Personal information
- Born: 25 July 1969 (age 56)

Chess career
- Country: Soviet Union (until 1991) Russia (1991–2012) Spain (since 2012)
- Title: Grandmaster (1995)
- FIDE rating: 2433 (July 2026)
- Peak rating: 2671 (April 2006)
- Peak ranking: No. 34 (April 2006)

= Oleg Korneev =

Russian-Spanish chess grandmaster (born 1969)

Oleg Anatolyevich Korneev (Олег Анатольевич Корнеев; born 25 July 1969) is a Russian chess grandmaster who now represents Spain.
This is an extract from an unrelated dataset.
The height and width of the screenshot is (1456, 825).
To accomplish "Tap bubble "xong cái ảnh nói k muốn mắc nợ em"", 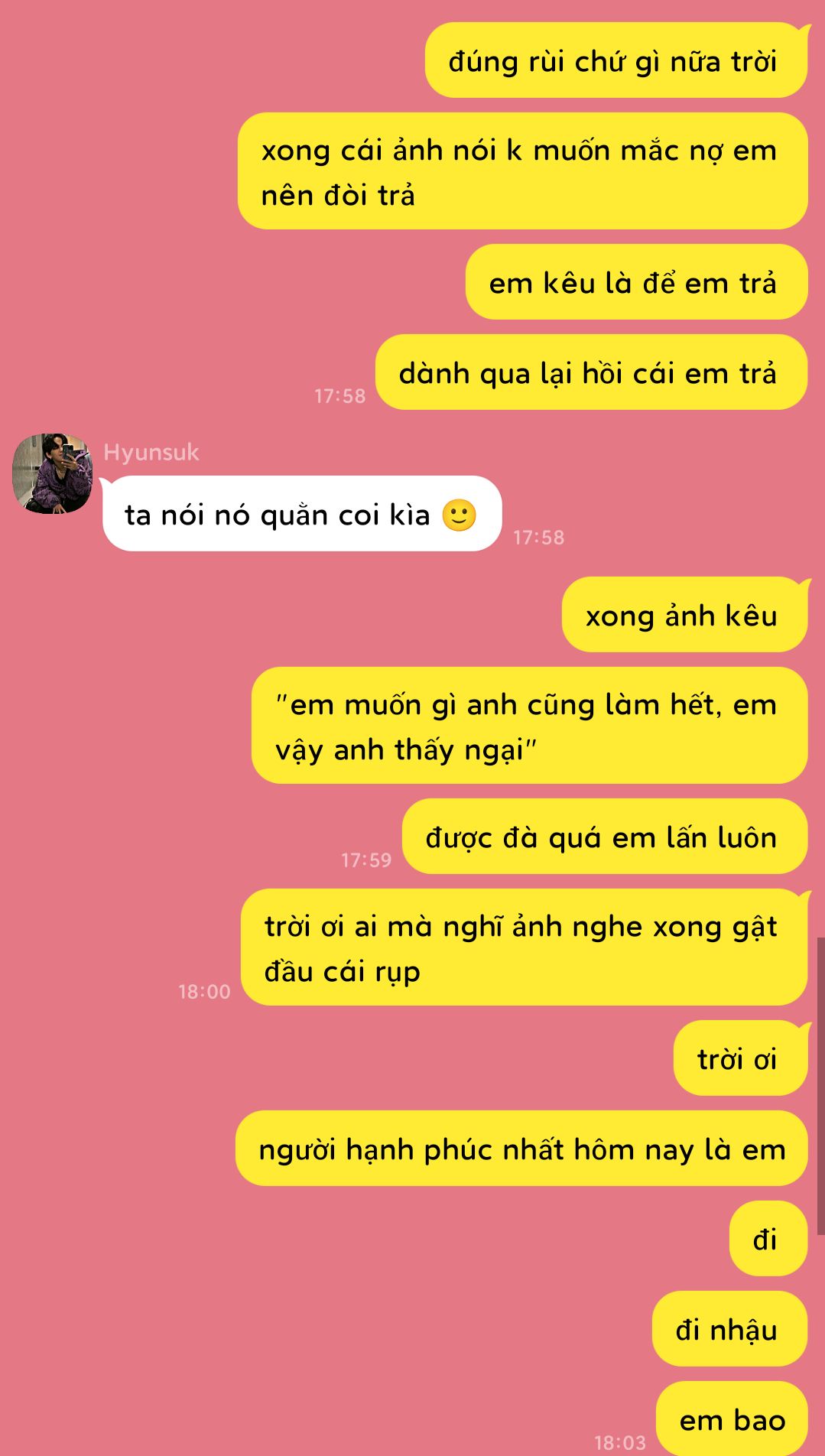I will [523, 171].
He was awarded the Grandmaster title in 1995.

==Chess career==
Korneev was not a child prodigy, he finished in the lower half of the 1987 Moscow Central Chess Club Championship at the age of 18, and his first published FIDE rating in January 1988 was 2280.

In 2004, Korneev tied for 1st–6th with Evgeniy Najer, Artyom Timofeev, Kaido Külaots, Sergey Grigoriants and Zoltan Gyimesi in the Cappelle-la-Grande Open. In 2013 he tied for 1st–11th with Pavel Eljanov, Dmitry Kokarev, Alexander Areshchenko, Denis Khismatullin, Maxim Matlakov, Dragan Šolak, Vadim Zvjaginsev, Sanan Sjugirov, Ivan Bukavshin and Ildar Khairullin in the Chigorin Memorial in St Petersburg.